Stocks are mixed on Friday, and look prepared to log another down week in a difficult month. Unfortunately for bulls, September may not look much better.
All three major indexes are down in August: As of Thursday’s close the
Dow Jones Industrial Average
is off 1.7%, the
S&P 500
has slid 3.3%, and the previously highflying
Nasdaq Composite
has lost 5%.
Investors could chalk all that up to seasonality: As Fundstrat’s Tom Lee noted at the start of the month, August is historically a difficult time for the stock market to make headway, and in a note to clients on Friday, he says that this particular August “is proving to be even more treacherous than our ‘be wary’ view.”
There are in fact plenty of factors weighing on the market.

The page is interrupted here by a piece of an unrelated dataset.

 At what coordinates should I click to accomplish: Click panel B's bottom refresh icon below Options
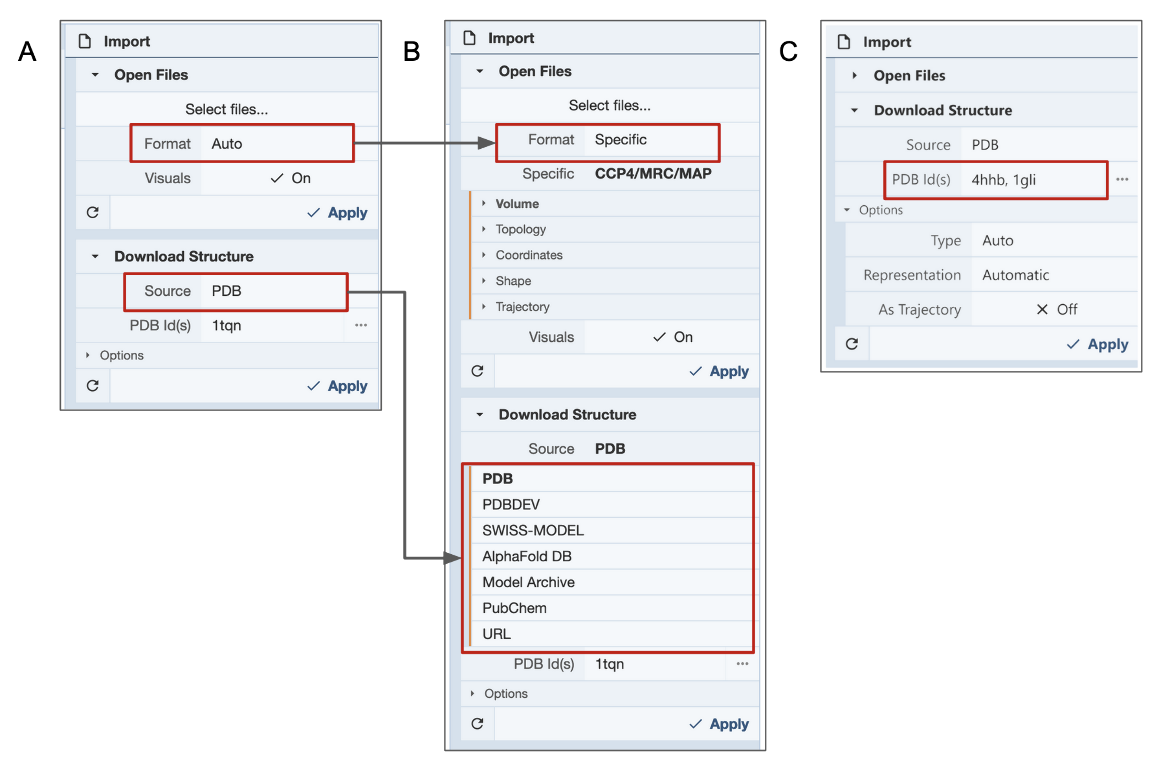click(477, 724)
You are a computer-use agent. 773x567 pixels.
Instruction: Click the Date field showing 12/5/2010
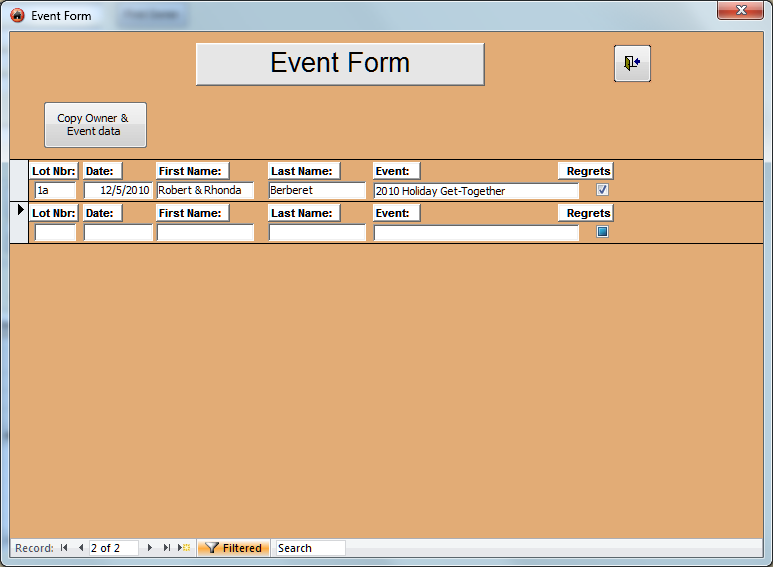click(118, 191)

As Barron’s has noted in recent weeks, stocks are contending with factors like higher bond yields—and worries about potential future interest-rate increases from Federal Reserve—along with the drag from China’s ongoing economic problems; even the U.S. economy’s own strength is cause for concern, as it reinforces the Fed’s case for more rate hikes.
That said, the month’s declines haven’t shaken Lee’s core bullish thesis. “We see this more as ‘it’s August’ rather than the start of a larger rout…we are not in the camp this spills over into a wider selloff. That could happen, but more bad things need to emerge. In fact, there are some signs that we could see the stocks begin to stabilize soon.”

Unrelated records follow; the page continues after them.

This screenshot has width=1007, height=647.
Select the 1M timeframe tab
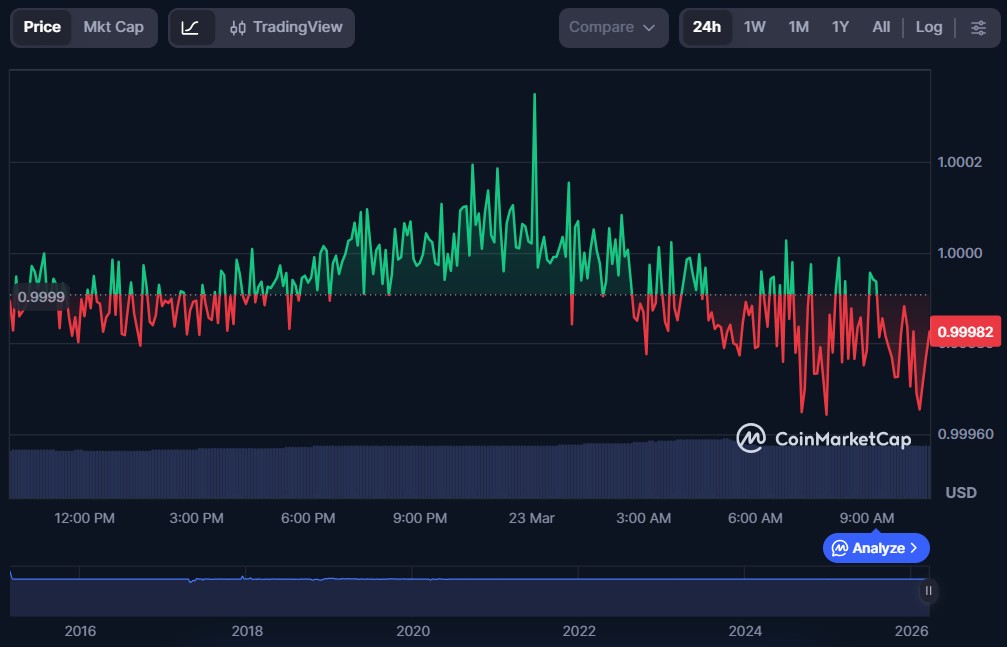[x=798, y=28]
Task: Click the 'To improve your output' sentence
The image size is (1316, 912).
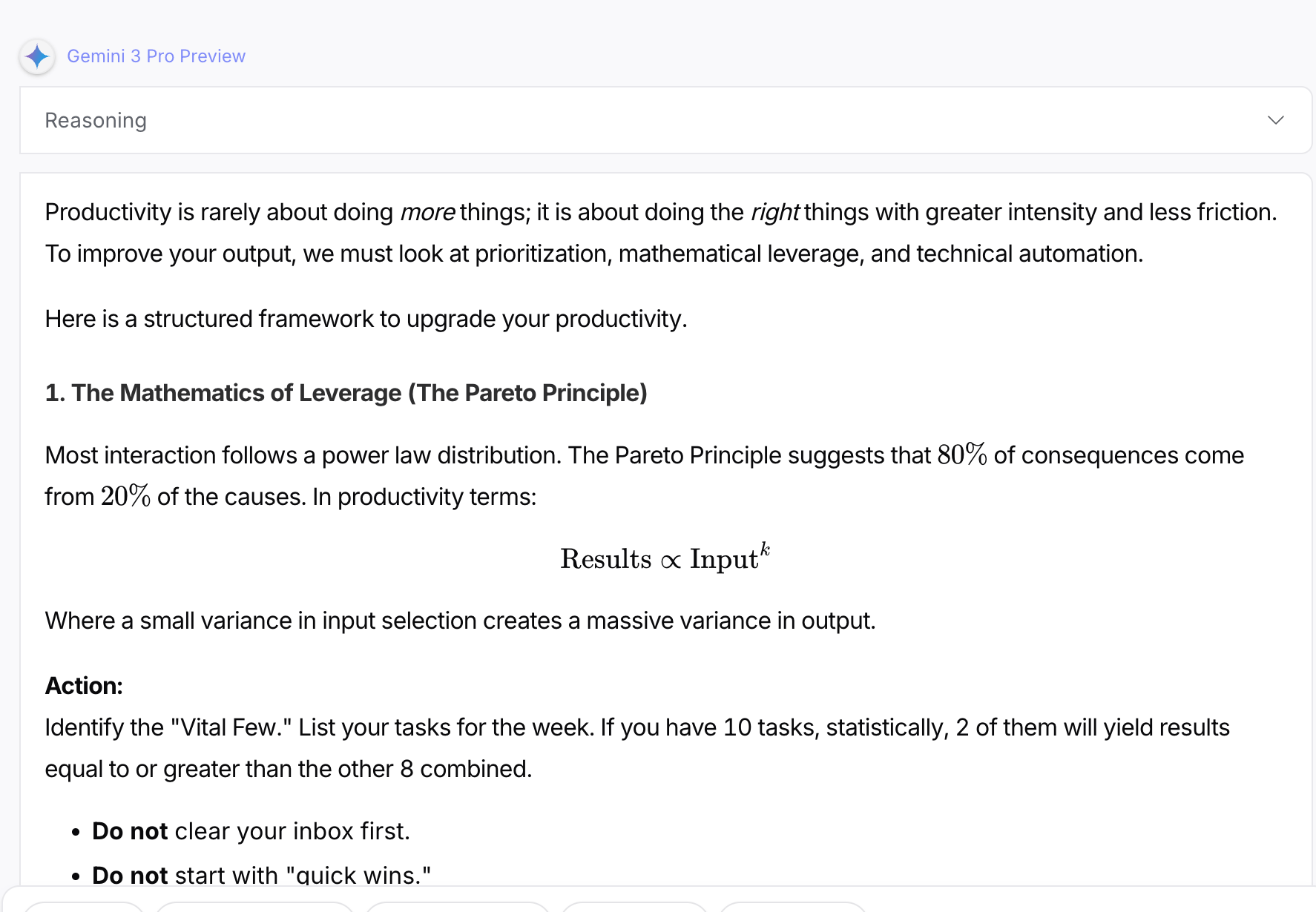Action: click(593, 254)
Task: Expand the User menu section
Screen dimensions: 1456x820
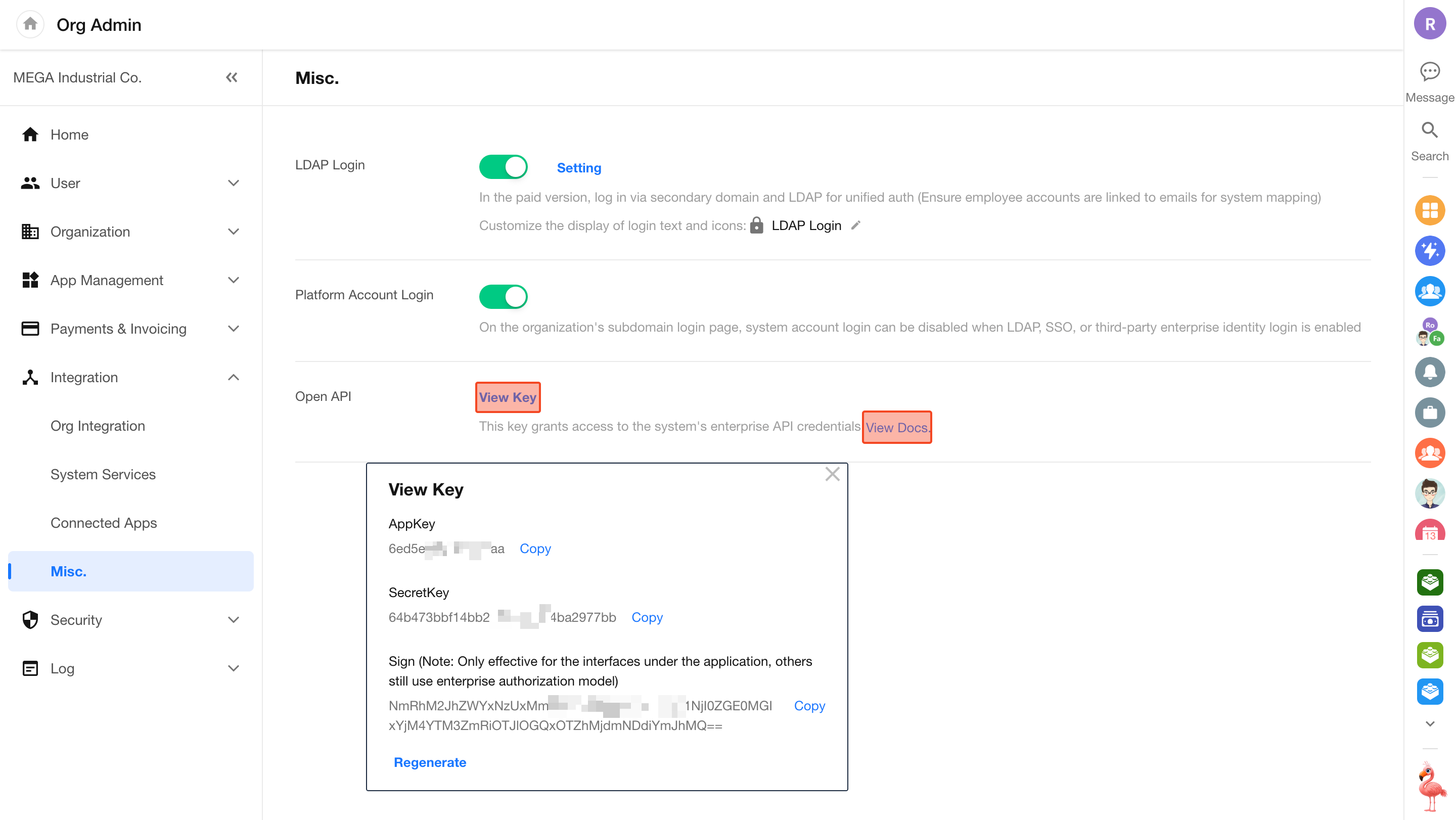Action: [234, 183]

He thinks the market could be in for a little more pain, but argues we could see a bottom as soon as next week, following earnings from
Nvidia
(ticker: NVDA), one of the biggest drivers of the 2023 rally, along with Fed Chair Jay Powell’s upcoming Jackson Hole speech—an event that marked the top last year, before the bear swoon began in earnest.
Nonetheless, while Lee believes that the year-end outlook for the market, which strategists have been boosting lately, remains intact, others are concerned that the near-term selloff could continue. After all 2023’s gains appear to already price in what was a best-case scenario at the start of the year, meaning investors are in search of more rally fuel that has been hard to come by.

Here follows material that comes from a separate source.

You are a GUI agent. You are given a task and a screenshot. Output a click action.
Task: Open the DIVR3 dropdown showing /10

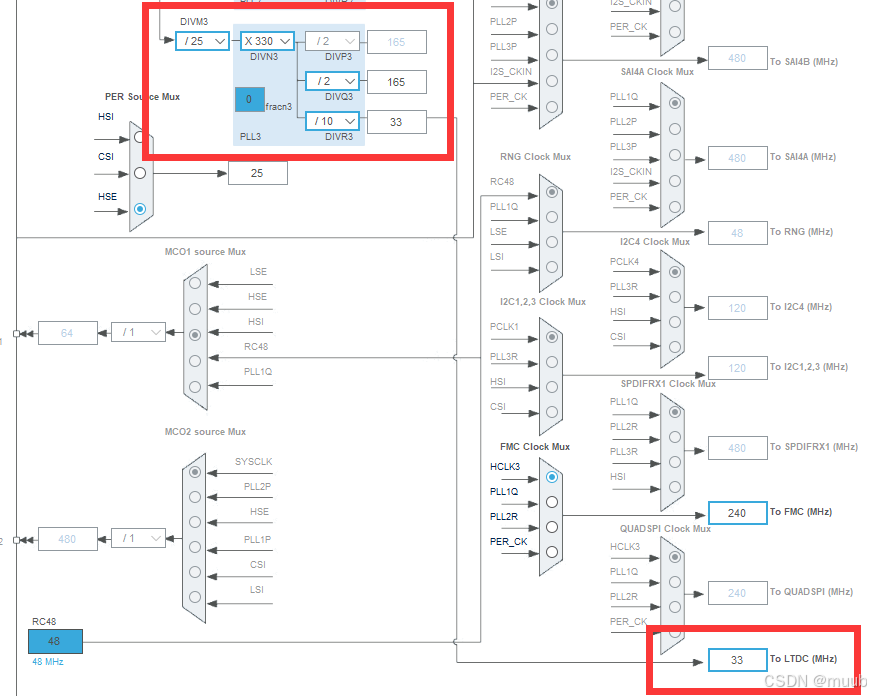[x=333, y=120]
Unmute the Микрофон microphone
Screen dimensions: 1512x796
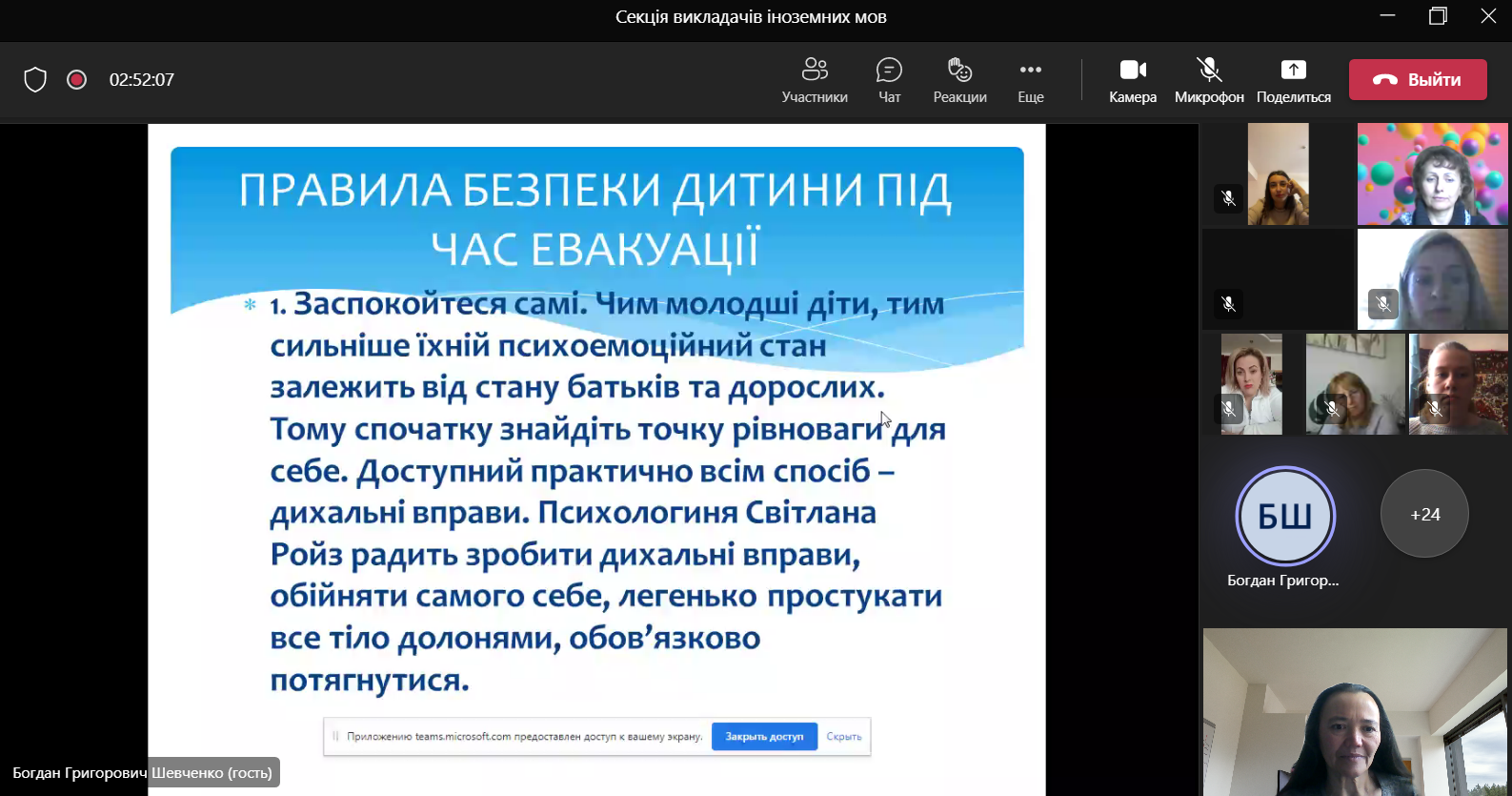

Quants have their worries too. ETF.com’s Rob Isbitts on Friday warned, “From a technical analysis standpoint, today’s S&P 500 exhibits a similar pattern to not one, but three August-September wrecks of the past: 1987, 2000 and 2022.”
Certainly history doesn’t offer much hope in terms of near-term relief, given the dreaded September Effect. According to data compiled by Dow Jones, September is easily the worst month in terms of average monthly performance for all three major indexes: In September, the Dow falls an average of 1.08%, the S&P 500 slips 1.12%, and the Nasdaq slides 0.85%, dating back to 1896, 1928, and 1971, respectively.
The competition isn’t even close with the other worst months—February, August, and May, which offer much less-discouraging performances; October, for all its fearsome reputation, tends to see all three indexes rise.
Moreover, September is the only month of the year that the Nasdaq has historically notched a monthly loss—a concern given how tech-heavy this year’s rally has been.
“The
Nasdaq 100 Stock Index
(NDX) has traded below its 10 daily moving average…for more days in a row than at any time this calendar year,” writes Bear Traps’ Larry McDonald. “That is a change. We note changes.”
He also highlights that
Invesco S&P 500 Equal Weight
exchange-traded fund (RSP) has continued to underperform the weighted
SPDR S&P 500
ETF Trust (SPY), “which is great when you are in [an] AI high but not so much when you are in high interest-rate-induced AI rehab.”
Other analysts are more sanguine, if clear-eyed about the possibility of near-term volatility.
“As earnings season wind-down, we suspect a period of backing and filling will develop over the next several months,” writes Piper Sandler’s Craig Johnson. Still, he, too, kept his year-end S&P 500 target above 4,800, writing that moderate pullbacks to key index support levels “will be viewed as buying opportunities, especially among sectors/microgroups showing relative strength.”
In the end, the calendar alone doesn’t control the stock market, but what’s past is prologue, leaving investors understandably jittery on the threshold of September.
If worries about interest rates, yields, and the global economy continue to dominate the narrative, summer’s pain may last beyond the season.